### TASK TO COMPLETE
Give a faithful, exact copy of all entries, minus the images.

SUPPLIED DATA: Begin

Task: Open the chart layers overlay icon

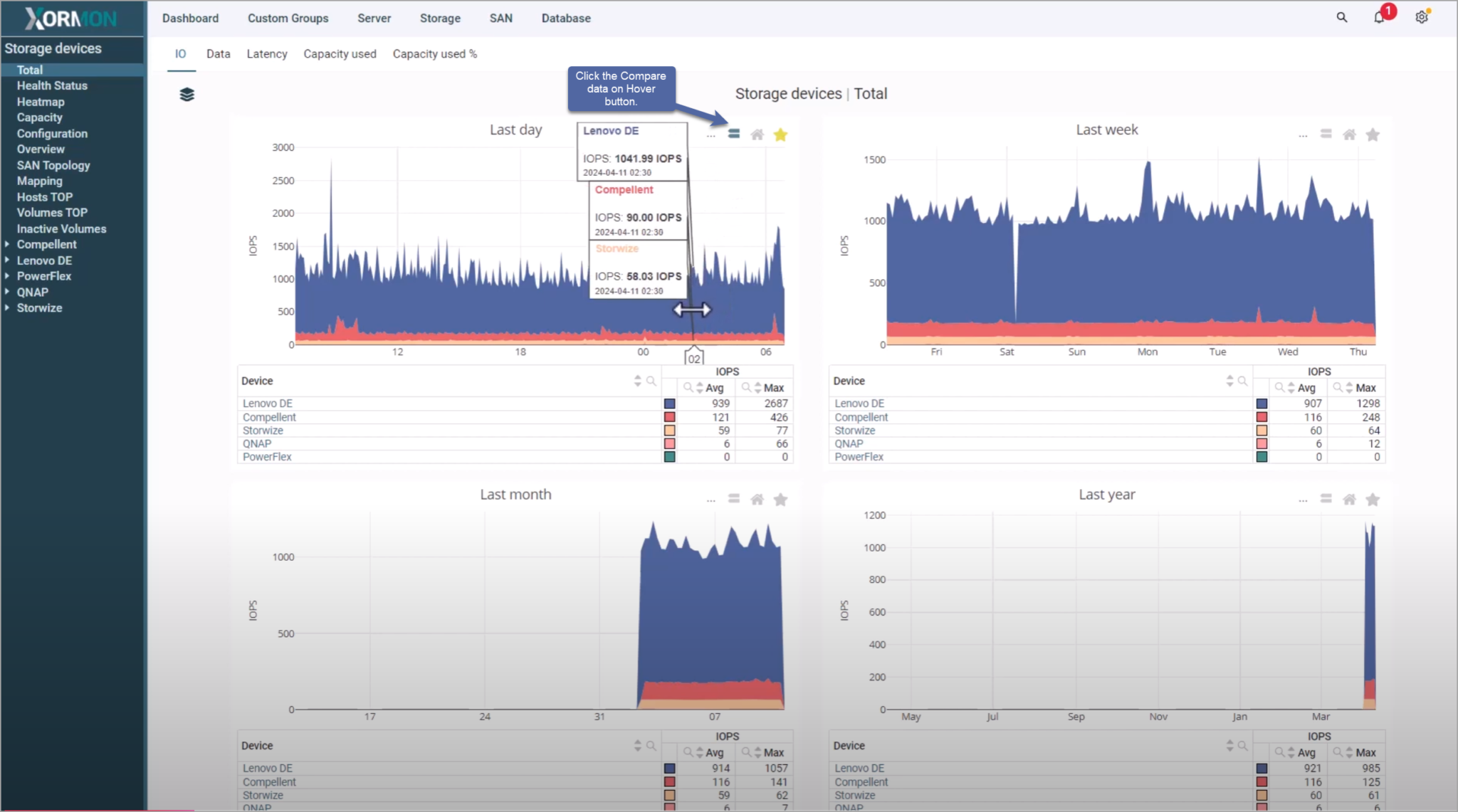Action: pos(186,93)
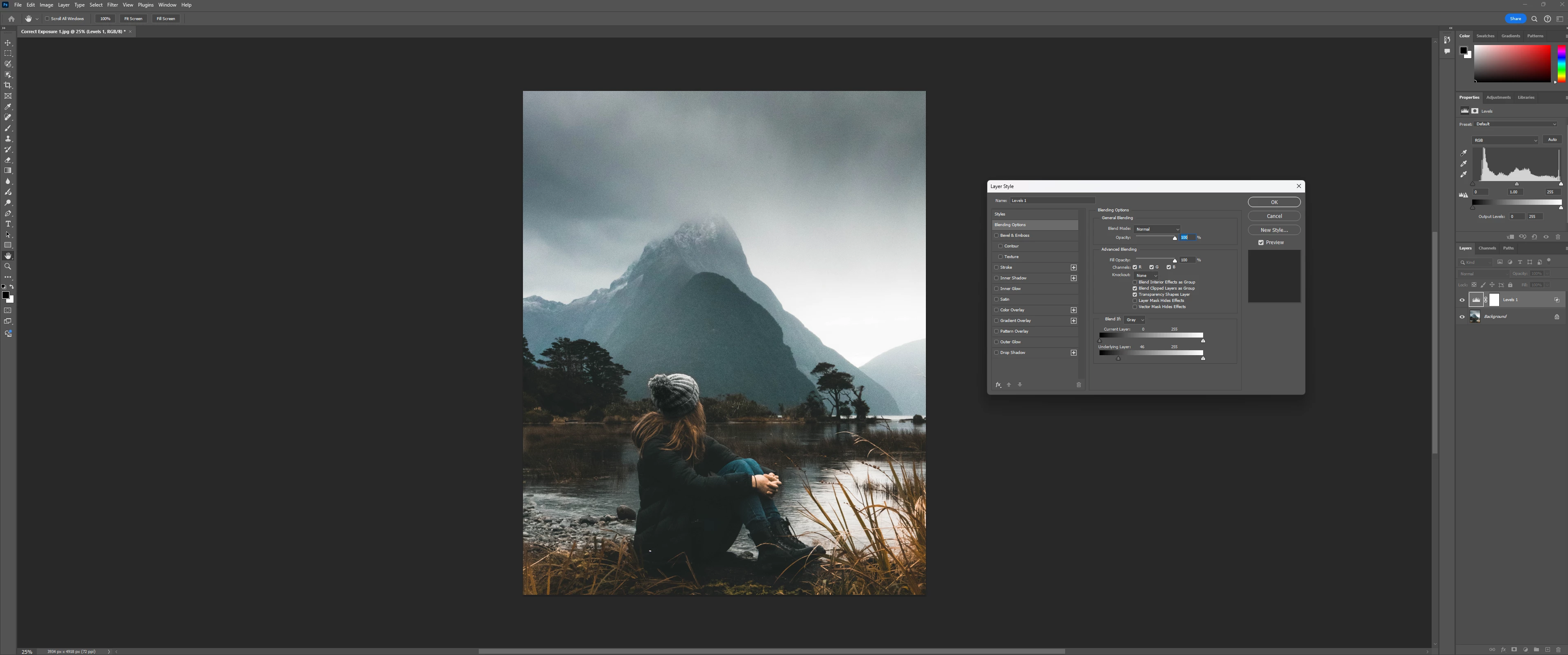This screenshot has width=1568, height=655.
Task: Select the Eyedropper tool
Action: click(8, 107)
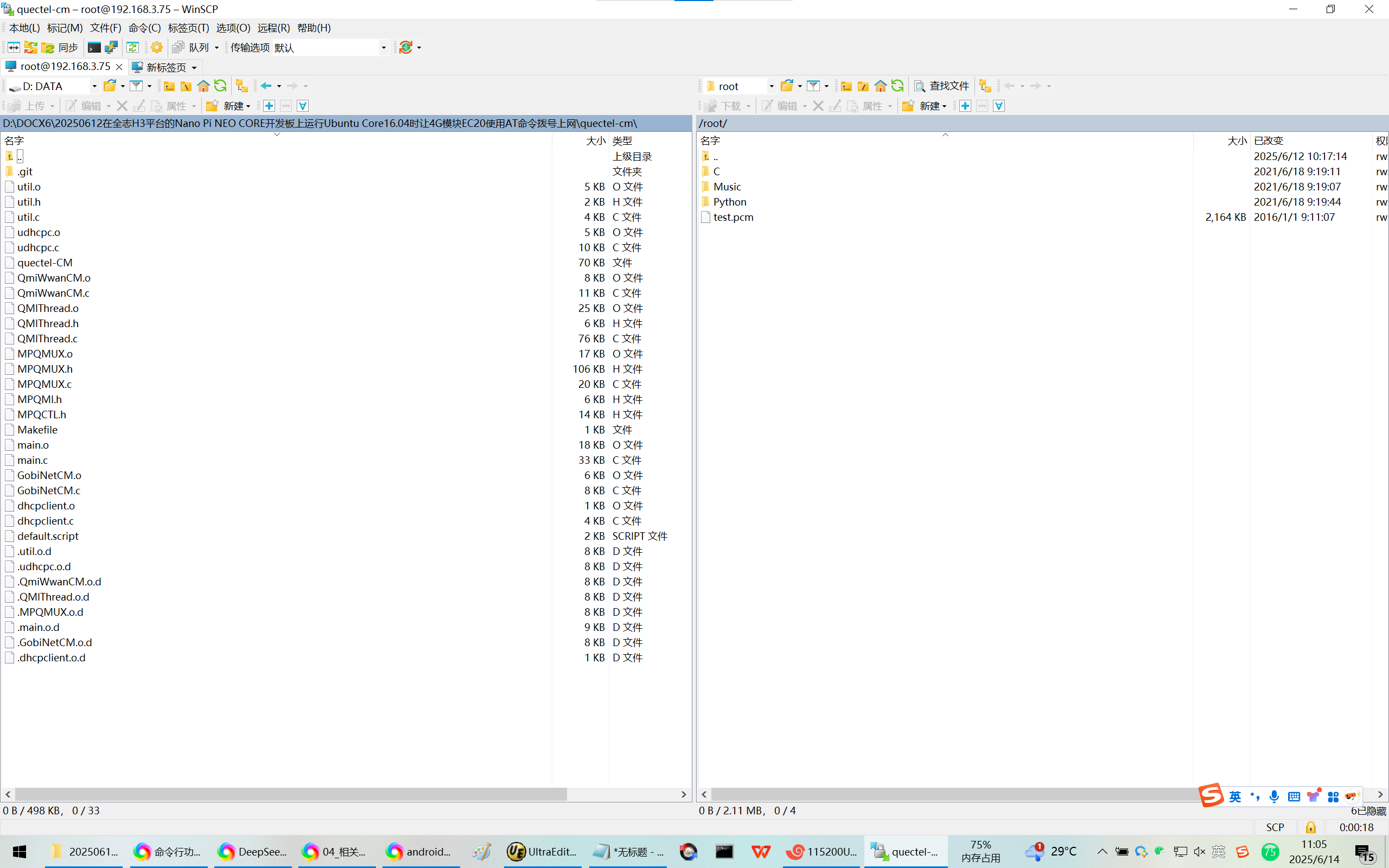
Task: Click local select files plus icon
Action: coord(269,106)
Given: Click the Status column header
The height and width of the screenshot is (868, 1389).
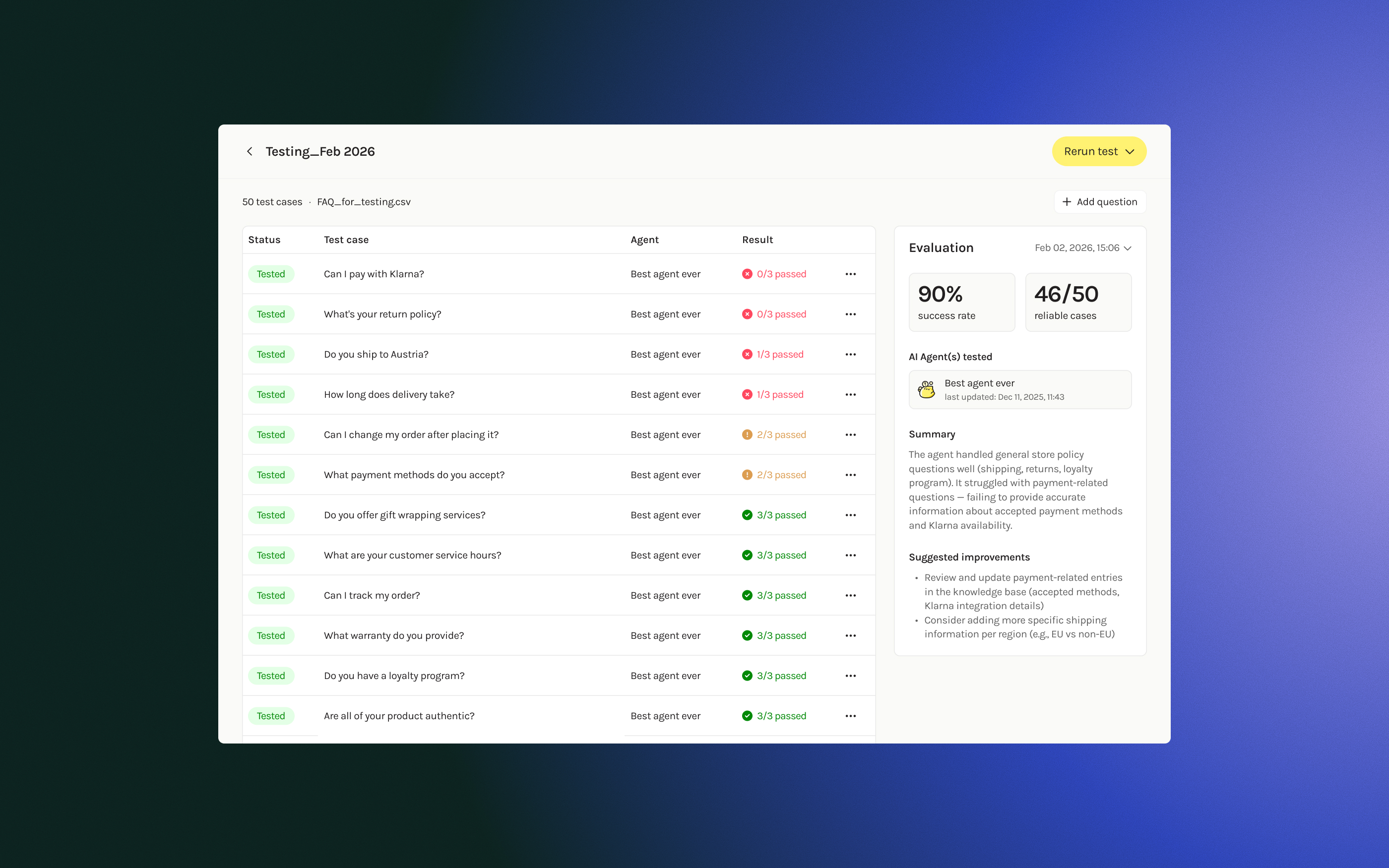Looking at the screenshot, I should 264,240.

SUPPLIED DATA: End

### REPLY
Task: Open the chart layers overlay icon

Action: pos(186,93)
This screenshot has width=1568, height=655.
Task: Select the Eyedropper tool
Action: click(8, 107)
Task: Click local select files plus icon
Action: coord(269,106)
Given: Click the Status column header
The height and width of the screenshot is (868, 1389).
Looking at the screenshot, I should 264,240.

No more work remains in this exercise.